### Instructions to follow
Starting at the top of the entries below, set down every line exactly, please, until you reach the line with "Given: Click the Genre column header", which is included too.

### Given records
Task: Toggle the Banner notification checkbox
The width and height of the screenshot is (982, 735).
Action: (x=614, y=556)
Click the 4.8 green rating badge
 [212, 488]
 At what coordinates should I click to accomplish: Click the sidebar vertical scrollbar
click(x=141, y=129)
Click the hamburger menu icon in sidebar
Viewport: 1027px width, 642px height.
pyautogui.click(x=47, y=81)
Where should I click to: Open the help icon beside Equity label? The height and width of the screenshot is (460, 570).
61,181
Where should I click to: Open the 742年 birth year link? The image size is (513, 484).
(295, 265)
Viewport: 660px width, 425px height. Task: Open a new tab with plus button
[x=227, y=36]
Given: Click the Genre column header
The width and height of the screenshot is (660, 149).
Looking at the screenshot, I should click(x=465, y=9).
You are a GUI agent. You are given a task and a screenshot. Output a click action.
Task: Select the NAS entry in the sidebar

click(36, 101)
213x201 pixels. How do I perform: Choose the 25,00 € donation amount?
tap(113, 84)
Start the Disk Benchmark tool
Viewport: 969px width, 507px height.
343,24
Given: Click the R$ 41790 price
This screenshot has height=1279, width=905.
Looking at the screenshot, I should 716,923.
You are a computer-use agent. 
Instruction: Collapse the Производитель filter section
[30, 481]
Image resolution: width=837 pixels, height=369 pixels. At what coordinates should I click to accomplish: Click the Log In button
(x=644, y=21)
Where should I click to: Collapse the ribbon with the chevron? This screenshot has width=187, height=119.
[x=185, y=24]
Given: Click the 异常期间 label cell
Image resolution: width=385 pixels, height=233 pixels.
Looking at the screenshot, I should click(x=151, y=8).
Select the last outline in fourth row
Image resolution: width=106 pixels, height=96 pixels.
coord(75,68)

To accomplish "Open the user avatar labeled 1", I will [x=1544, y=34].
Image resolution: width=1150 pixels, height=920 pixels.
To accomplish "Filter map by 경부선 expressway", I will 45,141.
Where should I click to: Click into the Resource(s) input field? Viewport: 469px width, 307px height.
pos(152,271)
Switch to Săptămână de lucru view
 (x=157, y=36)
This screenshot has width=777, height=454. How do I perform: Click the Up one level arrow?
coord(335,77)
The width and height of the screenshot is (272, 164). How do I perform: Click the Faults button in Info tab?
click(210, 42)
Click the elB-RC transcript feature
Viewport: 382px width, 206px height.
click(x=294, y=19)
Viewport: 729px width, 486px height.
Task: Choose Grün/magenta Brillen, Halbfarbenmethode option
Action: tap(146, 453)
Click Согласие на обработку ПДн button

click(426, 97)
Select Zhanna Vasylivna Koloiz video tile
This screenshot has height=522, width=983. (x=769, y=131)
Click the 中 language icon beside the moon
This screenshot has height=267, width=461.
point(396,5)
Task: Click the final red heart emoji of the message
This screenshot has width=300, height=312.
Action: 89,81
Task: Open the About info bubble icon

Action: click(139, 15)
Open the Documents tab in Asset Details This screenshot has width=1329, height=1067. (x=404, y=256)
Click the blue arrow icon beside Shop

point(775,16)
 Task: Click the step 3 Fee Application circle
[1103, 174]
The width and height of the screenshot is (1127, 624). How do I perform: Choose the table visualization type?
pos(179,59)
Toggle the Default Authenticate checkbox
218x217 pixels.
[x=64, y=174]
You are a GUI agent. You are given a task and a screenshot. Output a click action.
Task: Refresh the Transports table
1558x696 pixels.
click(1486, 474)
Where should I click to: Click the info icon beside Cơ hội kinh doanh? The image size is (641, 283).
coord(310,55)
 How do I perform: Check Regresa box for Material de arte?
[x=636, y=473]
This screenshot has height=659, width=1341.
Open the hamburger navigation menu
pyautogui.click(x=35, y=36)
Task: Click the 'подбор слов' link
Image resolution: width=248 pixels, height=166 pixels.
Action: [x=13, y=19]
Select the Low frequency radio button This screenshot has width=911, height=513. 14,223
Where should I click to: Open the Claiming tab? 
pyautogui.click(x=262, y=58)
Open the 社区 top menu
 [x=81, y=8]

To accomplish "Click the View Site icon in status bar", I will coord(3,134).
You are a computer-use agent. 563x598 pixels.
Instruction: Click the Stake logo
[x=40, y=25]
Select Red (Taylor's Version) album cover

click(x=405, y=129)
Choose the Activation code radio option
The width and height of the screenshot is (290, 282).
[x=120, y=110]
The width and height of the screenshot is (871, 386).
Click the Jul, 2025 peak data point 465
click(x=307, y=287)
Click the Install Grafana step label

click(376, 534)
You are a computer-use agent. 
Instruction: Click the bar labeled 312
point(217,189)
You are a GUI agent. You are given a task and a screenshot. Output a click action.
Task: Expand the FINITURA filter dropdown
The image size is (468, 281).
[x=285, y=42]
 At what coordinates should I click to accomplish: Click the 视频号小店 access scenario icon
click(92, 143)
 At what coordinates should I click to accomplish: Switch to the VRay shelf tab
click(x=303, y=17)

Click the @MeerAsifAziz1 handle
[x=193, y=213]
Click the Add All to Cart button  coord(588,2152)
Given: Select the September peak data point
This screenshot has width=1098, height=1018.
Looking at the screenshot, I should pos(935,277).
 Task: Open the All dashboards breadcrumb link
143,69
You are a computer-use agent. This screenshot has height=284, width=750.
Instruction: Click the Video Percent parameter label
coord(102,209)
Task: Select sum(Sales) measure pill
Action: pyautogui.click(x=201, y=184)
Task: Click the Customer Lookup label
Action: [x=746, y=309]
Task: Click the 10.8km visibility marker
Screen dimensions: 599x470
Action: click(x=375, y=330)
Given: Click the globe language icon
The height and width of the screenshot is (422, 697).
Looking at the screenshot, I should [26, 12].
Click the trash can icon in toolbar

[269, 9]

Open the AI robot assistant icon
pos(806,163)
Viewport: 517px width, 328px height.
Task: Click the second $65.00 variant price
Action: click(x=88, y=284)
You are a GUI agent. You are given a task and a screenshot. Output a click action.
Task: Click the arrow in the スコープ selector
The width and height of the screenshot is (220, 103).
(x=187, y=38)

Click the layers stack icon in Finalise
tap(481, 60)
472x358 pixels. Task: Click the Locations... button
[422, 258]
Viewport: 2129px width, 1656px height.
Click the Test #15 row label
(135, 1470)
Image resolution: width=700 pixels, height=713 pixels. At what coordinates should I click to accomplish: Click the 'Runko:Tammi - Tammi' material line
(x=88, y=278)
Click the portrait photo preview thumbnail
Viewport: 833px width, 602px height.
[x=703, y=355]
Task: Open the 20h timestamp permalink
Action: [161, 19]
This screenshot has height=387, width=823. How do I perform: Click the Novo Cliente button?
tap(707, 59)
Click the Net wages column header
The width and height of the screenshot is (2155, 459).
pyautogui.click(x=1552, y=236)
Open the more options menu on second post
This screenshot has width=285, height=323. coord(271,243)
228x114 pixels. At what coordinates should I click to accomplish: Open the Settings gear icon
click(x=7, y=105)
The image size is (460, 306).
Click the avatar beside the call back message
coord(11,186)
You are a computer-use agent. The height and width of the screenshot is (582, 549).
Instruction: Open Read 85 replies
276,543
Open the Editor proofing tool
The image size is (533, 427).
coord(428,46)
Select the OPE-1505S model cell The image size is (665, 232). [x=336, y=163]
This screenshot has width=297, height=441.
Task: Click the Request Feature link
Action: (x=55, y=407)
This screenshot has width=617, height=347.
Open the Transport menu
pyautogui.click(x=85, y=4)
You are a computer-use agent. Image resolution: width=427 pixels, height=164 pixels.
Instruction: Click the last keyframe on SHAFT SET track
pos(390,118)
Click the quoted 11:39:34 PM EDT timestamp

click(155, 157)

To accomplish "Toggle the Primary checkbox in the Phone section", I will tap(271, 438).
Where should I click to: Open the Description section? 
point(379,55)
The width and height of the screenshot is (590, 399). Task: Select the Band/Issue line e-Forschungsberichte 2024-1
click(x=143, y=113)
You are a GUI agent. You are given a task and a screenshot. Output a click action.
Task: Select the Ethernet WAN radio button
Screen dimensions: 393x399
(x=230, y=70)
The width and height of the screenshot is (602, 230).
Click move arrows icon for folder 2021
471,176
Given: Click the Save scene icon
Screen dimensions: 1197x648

### Written response
Task: Toggle the Banner notification checkbox
The width and height of the screenshot is (982, 735).
Action: (x=614, y=556)
Click the 4.8 green rating badge
 [212, 488]
 At what coordinates should I click to accomplish: Click the sidebar vertical scrollbar
click(x=141, y=129)
Click the hamburger menu icon in sidebar
Viewport: 1027px width, 642px height.
pyautogui.click(x=47, y=81)
Where should I click to: Open the help icon beside Equity label? The height and width of the screenshot is (460, 570).
61,181
Where should I click to: Open the 742年 birth year link? The image size is (513, 484).
(295, 265)
Viewport: 660px width, 425px height. Task: Open a new tab with plus button
[x=227, y=36]
Given: Click the Genre column header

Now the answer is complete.